Trecho para leitura:
= = =

RH – Houve alguma influência familiar?
NS – De certa forma, sim, é o outro lado da questão. Minha família tinha uma situação obscura. Eram refugiados políticos. Meu avô era refugiado militar. Fora oficial do exército russo e lutara pelos tsaristas contra os bolcheviques. Obviamente, todos os problemas da minha família decorreram dessa atuação dele, pois ela foi vítima de uma perseguição implacável que acabou tirando a vida da maior parte dos meus parentes.

RH – Inclusive seu avô?
NS – Não, milagrosamente meu avô e seus filhos conseguiram escapar, e eu descendo dessa linhagem restante, desse resíduo de uma grande família. O assunto sempre foi para todos nós tão traumatizante que era praticamente tabu falar sobre o passado na minha família, porque quando isso acontecia as pessoas se alteravam, tremiam, lacrimejavam, ficavam profundamente deprimidas. Então no fundo eu tinha uma imensa curiosidade sobre uma dimensão secreta da minha família, da minha origem, da minha ascendência, que me foi tolhida por esse processo profundamente impactante na história do século XX – especialmente as revoluções, as guerras civis –, do qual eu sou uma espécie de subproduto.

RH – Sabe-se que sua infância foi dura, marcada por uma batalha pessoal muito prematura. Como foi esse período?
NS – Tive de enfrentar a circunstância bastante difícil de ter perdido meu pai muito cedo, aos cinco anos. Pouco tempo depois, antes de completar sete anos, minha mãe perdeu o emprego. Por causa disso, antes de entrar na escola comecei a trabalhar com meu irmão. Puxávamos uma carroça de metal pela periferia de São Paulo, recolhendo e vendendo sucata.


RH – A necessidade de trabalhar não prejudicava os estudos?
NS – Não. Por qualquer que seja a razão, tive uma atuação bem sucedida no meu desempenho escolar, e por isso recebi uma significativa atenção de professores. Eles me motivaram a ter uma carreira voltada para a pesquisa, por que sempre tive paixão. Acho que é relevante considerar nesse percurso também a situação excepcional de eu, por um lado, trabalhar o tempo inteiro para ajudar a minha família e, por outro, fazer cursos, me dedicar às atividades escolares. Além disso tinha também uma atividade esportiva – vôlei, basquete e especialmente handebol. Participei da consolidação do handebol como esporte, aqui em São Paulo, o que me levou à seleção brasileira.

RH – Uma vez o Sr. disse que tinha dificuldades em falar português. Como superou isso?

= = =

Linhas de dados:

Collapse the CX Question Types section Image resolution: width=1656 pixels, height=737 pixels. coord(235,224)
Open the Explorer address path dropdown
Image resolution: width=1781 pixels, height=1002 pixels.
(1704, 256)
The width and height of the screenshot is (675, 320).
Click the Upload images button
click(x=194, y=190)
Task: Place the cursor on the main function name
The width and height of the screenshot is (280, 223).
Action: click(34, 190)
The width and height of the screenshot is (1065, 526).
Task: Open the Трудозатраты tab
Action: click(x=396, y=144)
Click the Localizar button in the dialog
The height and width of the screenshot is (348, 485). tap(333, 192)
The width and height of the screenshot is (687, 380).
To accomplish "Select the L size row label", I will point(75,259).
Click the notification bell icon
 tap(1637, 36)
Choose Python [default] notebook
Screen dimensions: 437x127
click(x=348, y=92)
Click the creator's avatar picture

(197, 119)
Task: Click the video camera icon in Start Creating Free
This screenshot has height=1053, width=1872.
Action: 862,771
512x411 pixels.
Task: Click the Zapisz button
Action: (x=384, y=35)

= = =

Problema A:
Responda às perguntas sobre a entrevista, uma por linha:
(i) Por qual lado o avô do entrevistado lutou?
(ii) Com que idade o entrevistado perdeu o pai?
(iii) Que esporte levou o entrevistado à seleção brasileira?
Problema B: Resuma a entrevista em duas frases.
As linhas não são necessárias para o que se pede aqui.

Solução do problema A:
(i) Pelos tsaristas, contra os bolcheviques.
(ii) Aos cinco anos.
(iii) O handebol.

Solução do problema B: A família do entrevistado era de refugiados políticos e sofreu perseguição por causa do avô, ex-oficial do exército russo que lutou pelos tsaristas, e falar do passado em casa era praticamente tabu. Depois de perder o pai aos cinco anos, ele começou a recolher e vender sucata com o irmão, mas teve bom desempenho escolar, foi incentivado pelos professores a seguir a pesquisa e chegou à seleção brasileira de handebol.